[Opening MATERIAL TO PROCESS section]
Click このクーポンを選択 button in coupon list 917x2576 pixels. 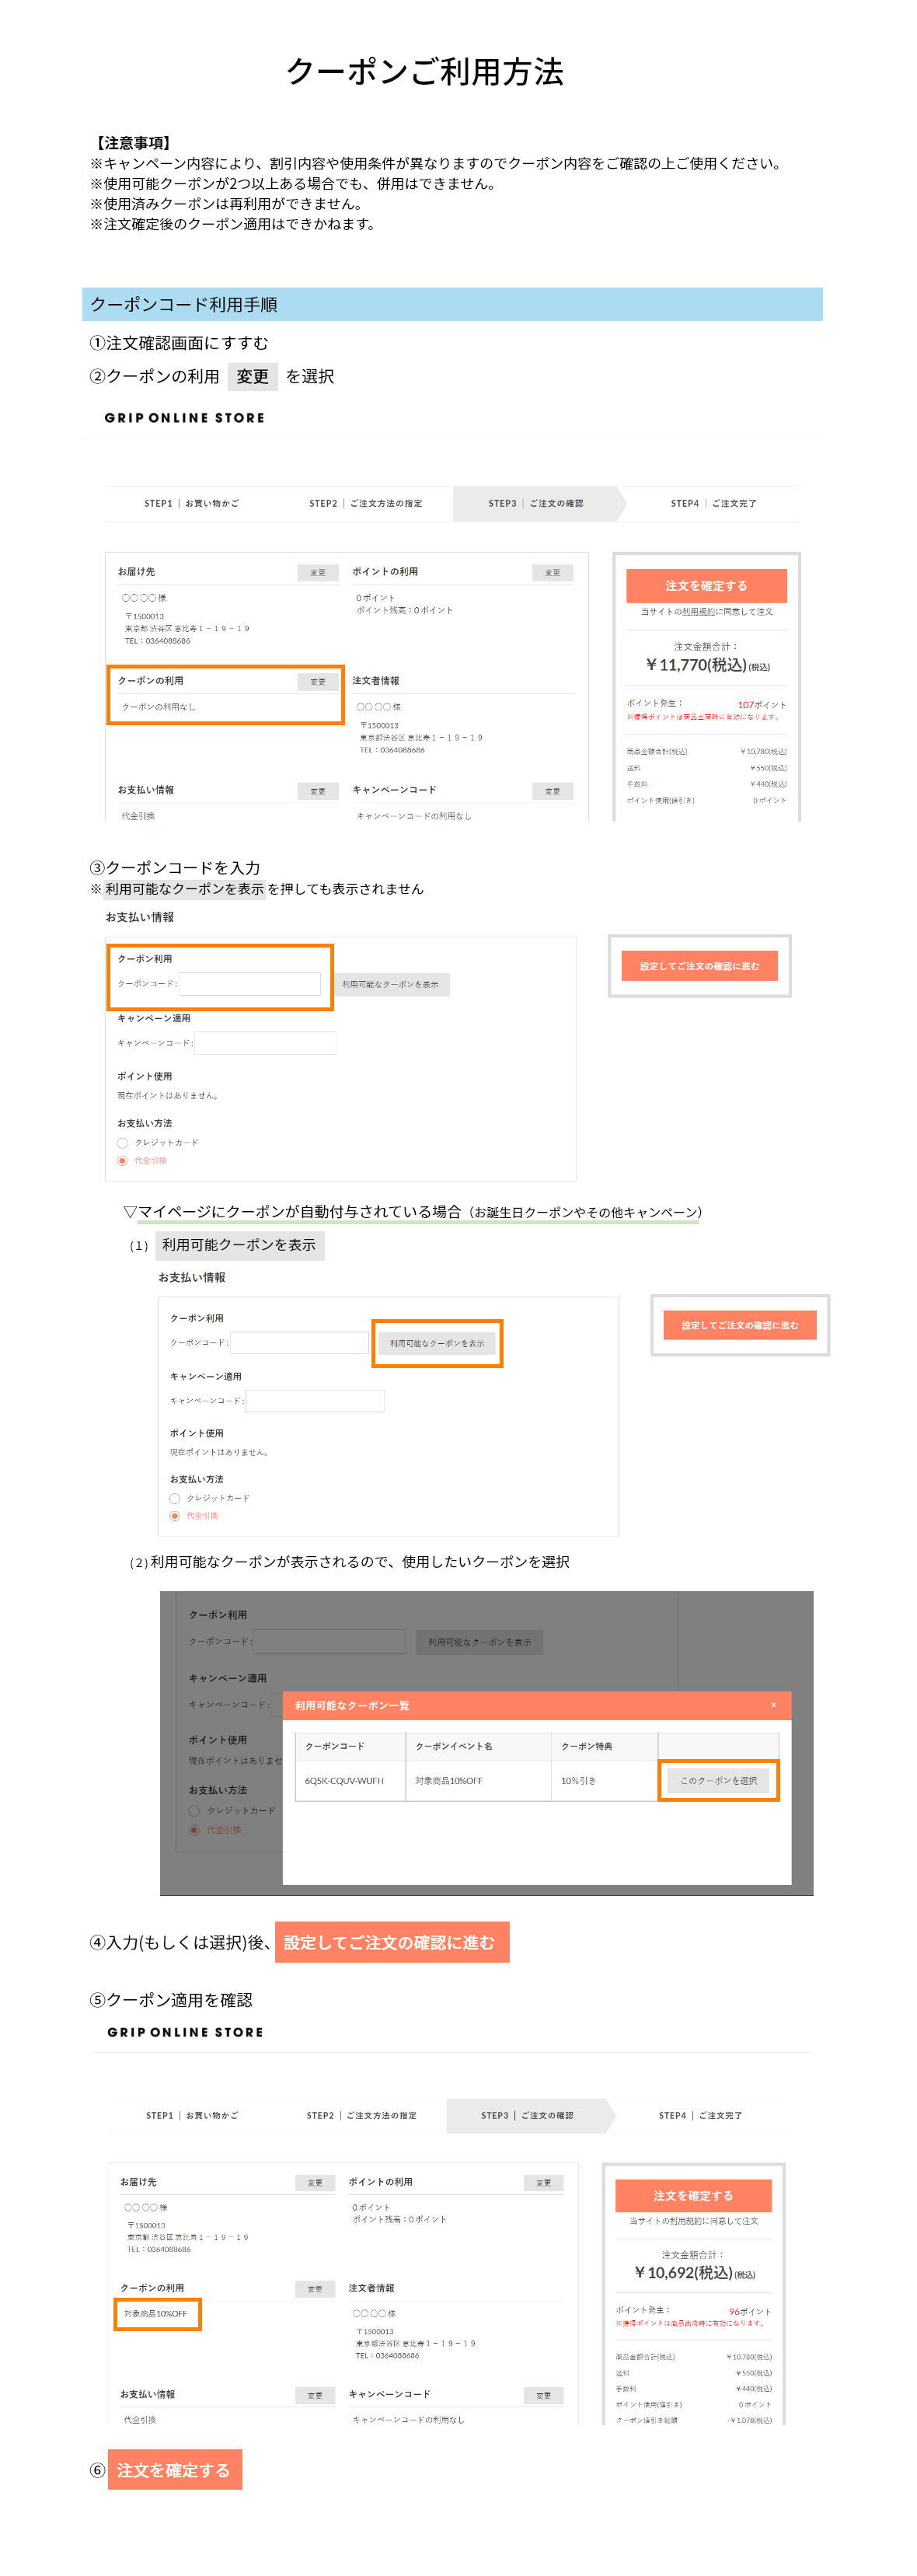(718, 1781)
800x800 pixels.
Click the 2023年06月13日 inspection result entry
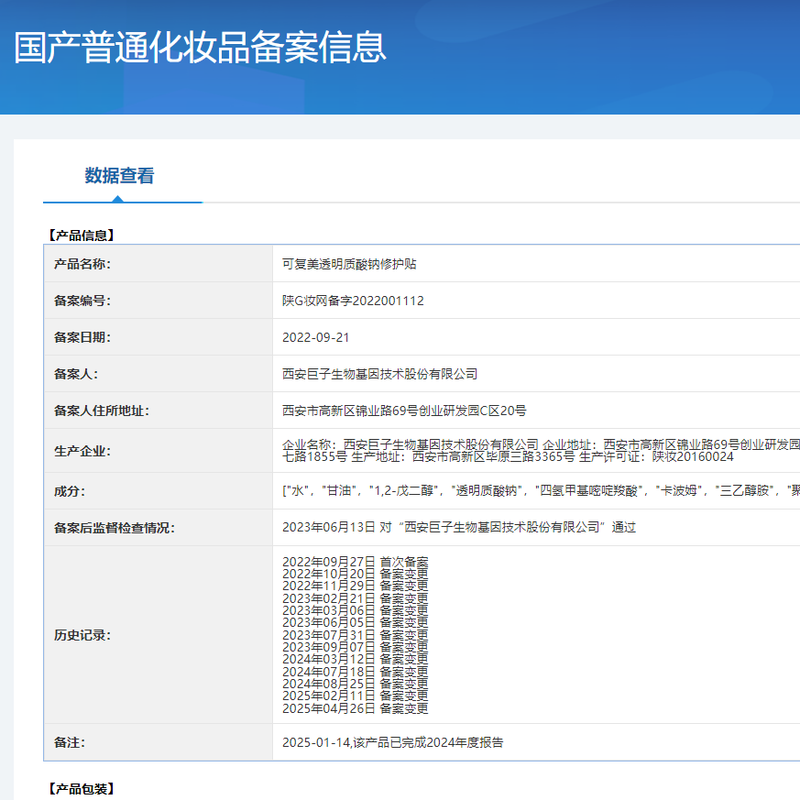point(459,527)
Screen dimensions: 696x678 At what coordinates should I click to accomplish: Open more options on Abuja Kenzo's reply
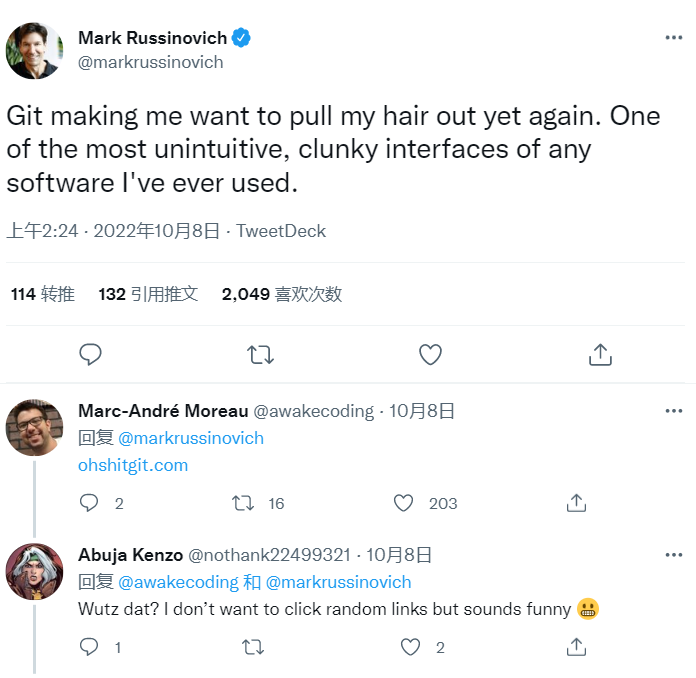coord(674,555)
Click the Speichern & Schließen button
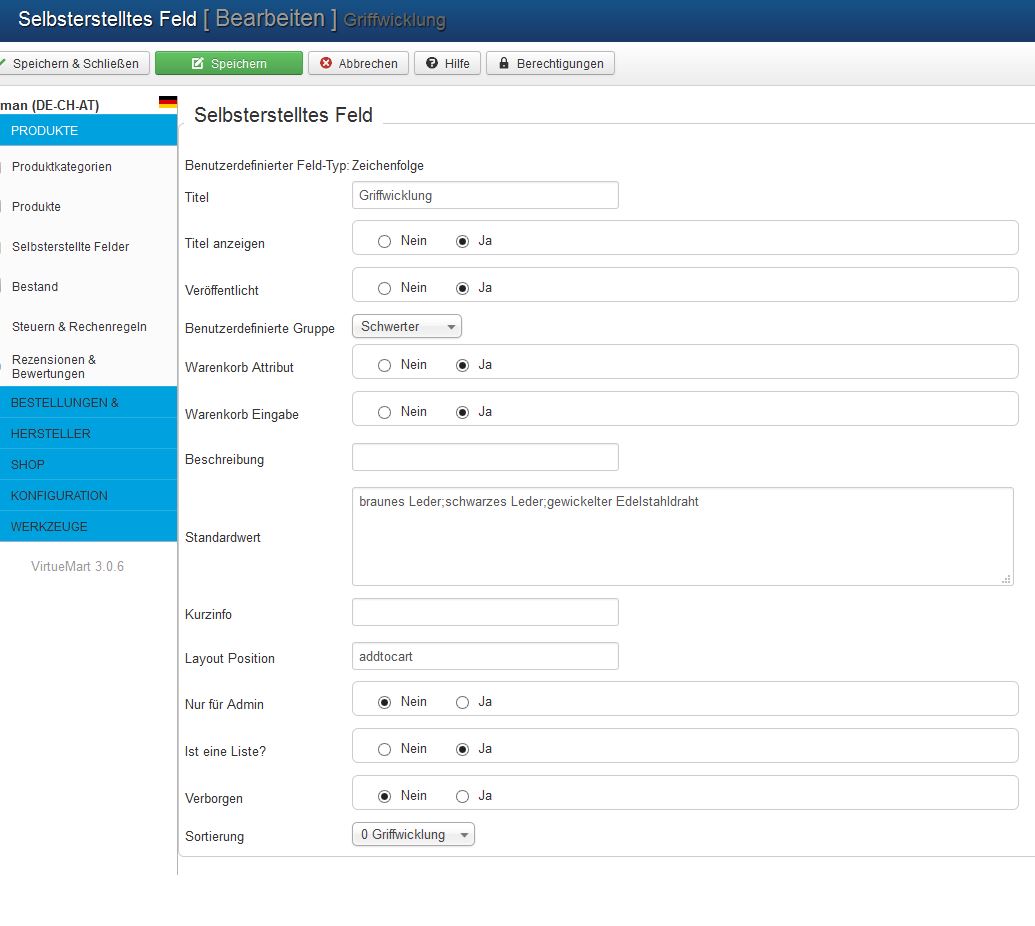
[Closing MATERIAL TO PROCESS section]
▶ _ACTIVITY_
Counting the line with "800x800 pixels." and the last line of the data above, transcribe those two lines and every line between them exactly, without the pictures.

▶ _EXERCISE ANSWER_
800x800 pixels.
Click the 2023年06月13日 inspection result entry
point(459,527)
Screen dimensions: 696x678 At what coordinates should I click to accomplish: Open more options on Abuja Kenzo's reply
coord(674,555)
Click the Speichern & Schließen button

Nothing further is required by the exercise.